Nothing in the data may be omitted; output it all verbatim.

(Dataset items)
-*-
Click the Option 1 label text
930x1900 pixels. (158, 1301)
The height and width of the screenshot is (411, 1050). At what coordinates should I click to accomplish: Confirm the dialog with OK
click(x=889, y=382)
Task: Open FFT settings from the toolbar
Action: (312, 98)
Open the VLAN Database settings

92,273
-*-
ANSWER SECTION:
Click the Option 1 label text
930x1900 pixels. (158, 1301)
The height and width of the screenshot is (411, 1050). At what coordinates should I click to accomplish: Confirm the dialog with OK
click(x=889, y=382)
Task: Open FFT settings from the toolbar
Action: (312, 98)
Open the VLAN Database settings

92,273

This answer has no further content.